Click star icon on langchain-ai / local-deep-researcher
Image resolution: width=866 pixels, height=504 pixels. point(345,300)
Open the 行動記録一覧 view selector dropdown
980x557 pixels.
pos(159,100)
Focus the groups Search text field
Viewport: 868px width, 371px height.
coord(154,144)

#### Required work
Output the full listing again, exactly as it stands above.

#### Answer space
Click star icon on langchain-ai / local-deep-researcher
Image resolution: width=866 pixels, height=504 pixels. point(345,300)
Open the 行動記録一覧 view selector dropdown
980x557 pixels.
pos(159,100)
Focus the groups Search text field
Viewport: 868px width, 371px height.
coord(154,144)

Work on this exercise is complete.